Directions:
1 – In the comments about the worm photo, why did the commenter and a friend decide the creature is a Mongolian Death Worm? Answer in one to three sentences.
2 – In the comments about the worm photo, repeat word for word the part from "16. Showed the" up to and including "the cuteness spectrum.".
3 – Go on with the comments about the worm photo from the point where they stop.

Text shown:
——

    1. Great point. I was thinking the same thing… that totally looks like a vertebrate’s jaw.

  14. Bless the Maker and all His Water. Bless the coming and going of Him, May His passing cleanse the world. May He keep the world for his people.

  15. ‘I shall bend as a reed in the wind’ was the first that came to mind…
    but on second thought I suppose the better quote would be.. ‘We have worm sign, Usul, the likes of which God has never seen.’

  16. Showed the photo to a mate over a couple of beers tonight down the pub, we’ve decided it’s actually a Mongolian Death Worm. Well, I frankly can’t think of a better name for the fugly little critter.

  17. The company that took that has a Flickr account with lots of amazing and horrific microscopic images. This one is an even scarier angle of a worm. Also, this image reveals the terrible secret that ladybugs start life on the opposite end of the cuteness spectrum.

  18. Hail, adventurer. I am making a batch of my grandmother’s spicy wormtusk stew, but it looks like I’m fresh out of wormtusks! would reward you handsomely if you’d collect 12 of them from the Hydrothermal Worms that lurk in the waters north of town…

  19. If you’re like me, you crave details on the real critter when you see cool pictures like this. I’m no expert, but a little sleuthing leads me to believe this is a scale-worm of species Lepidonotopodium piscesae, first documented by Marian Pettibone, 1988 (PDF). See another scanning electronic microscope image of those nasty chompers here; more details at EOL.
——
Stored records
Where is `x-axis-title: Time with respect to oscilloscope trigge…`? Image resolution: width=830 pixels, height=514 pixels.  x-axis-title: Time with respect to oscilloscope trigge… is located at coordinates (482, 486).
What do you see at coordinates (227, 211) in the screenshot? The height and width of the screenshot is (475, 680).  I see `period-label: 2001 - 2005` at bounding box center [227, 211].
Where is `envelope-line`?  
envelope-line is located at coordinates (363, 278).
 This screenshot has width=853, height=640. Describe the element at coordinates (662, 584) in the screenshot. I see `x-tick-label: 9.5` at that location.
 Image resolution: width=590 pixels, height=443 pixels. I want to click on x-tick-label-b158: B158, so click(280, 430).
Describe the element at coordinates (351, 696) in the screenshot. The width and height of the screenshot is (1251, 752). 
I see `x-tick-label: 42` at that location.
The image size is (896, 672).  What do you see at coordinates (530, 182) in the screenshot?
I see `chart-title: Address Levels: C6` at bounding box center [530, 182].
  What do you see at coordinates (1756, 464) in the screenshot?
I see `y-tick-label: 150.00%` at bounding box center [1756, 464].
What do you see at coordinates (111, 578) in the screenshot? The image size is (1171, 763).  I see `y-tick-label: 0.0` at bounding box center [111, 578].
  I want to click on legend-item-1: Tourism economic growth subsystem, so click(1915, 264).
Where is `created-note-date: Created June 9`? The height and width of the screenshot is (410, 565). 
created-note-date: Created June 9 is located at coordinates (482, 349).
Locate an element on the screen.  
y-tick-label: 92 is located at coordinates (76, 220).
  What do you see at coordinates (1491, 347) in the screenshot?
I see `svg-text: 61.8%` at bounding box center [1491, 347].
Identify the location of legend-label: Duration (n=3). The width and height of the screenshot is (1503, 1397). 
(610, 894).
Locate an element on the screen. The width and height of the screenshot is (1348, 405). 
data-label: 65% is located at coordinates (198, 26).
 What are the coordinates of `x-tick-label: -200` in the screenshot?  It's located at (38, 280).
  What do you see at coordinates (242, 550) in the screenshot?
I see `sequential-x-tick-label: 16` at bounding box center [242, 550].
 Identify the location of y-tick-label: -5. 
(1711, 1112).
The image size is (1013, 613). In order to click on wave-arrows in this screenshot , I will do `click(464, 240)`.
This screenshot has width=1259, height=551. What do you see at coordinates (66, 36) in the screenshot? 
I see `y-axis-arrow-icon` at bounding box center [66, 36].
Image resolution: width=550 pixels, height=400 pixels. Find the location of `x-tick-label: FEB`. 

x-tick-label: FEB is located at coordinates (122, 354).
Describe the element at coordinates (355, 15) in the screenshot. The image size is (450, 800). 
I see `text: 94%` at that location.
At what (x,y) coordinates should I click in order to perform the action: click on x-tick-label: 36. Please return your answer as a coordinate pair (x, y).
——
Solved problems:
1 – The commenter says they can't think of a better name for the ugly little creature. They picked it while looking at the photo over a couple of beers at the pub.

2 –
16. Showed the photo to a mate over a couple of beers tonight down the pub, we’ve decided it’s actually a Mongolian Death Worm. Well, I frankly can’t think of a better name for the fugly little critter.

  17. The company that took that has a Flickr account with lots of amazing and horrific microscopic images. This one is an even scarier angle of a worm. Also, this image reveals the terrible secret that ladybugs start life on the opposite end of the cuteness spectrum.

3 –
  20. And the FEI SEM photo contest:


    In 2010, FEI invited owners and users of our microscopes to submit their best nano-scale images for a chance to win great prizes. Dr. Harald Plank of the Institute of Electron Microscopy, and Dr. Clifford Barnes of University of Ulster won the grand prizes for their amazing entries.

    This year, FEI invites owners and users to submit their best SEM, TEM, DualBeam, and FIB images for a chance to win Apple.com gift cards, and this year’s grand prize – a Nikon D7000 DSLR Camera with 18-200mm VR II lens and carrying case.

    Winners will be announced on fei.com August 1, 2011.

  21. Definitely pitching this to the 4 year-old as 2011 Halloween costume. (The older kid would want to emasculate it by losing the teeth and adding a unicorn horn.)

  22. Maybe if we start a rumour that the top horn is a powerful aphrodisiac, we could help save the rhinocerous from extinction.

  23. Maybe something we can expect to see in the depths of Europa’s oceans? (if we ever get there)

  24. If you scale down your fear of predatory fangs (and such) and look at it from a braver point of view…such as how the heck do we NATURALLY clean up a planet-worth of scavenged carrion (or some other form of decomposition or wastage), there is a tenuous, respectful but sound kind of beauty to be found in those awful chompers.

    Each one is slightly rotated…what up with that?!

    Such a leap of appreciation however is really about your tolerance/ fear level though.

    I found the following quote a helpful thought for arm chair adventurer… I bumbled across it on the National Geographic Channel the other night:

    “There is a meal for everything on this interconnected planet”

    Does that quote not help a little bring those awful vicious looking teeth down to a manageable size for you?

    1. It would were I not imagining now, as when I first saw the picture, that somewhere down in the dark depths of its maw there are a second set of choppers waiting to lunge out even further.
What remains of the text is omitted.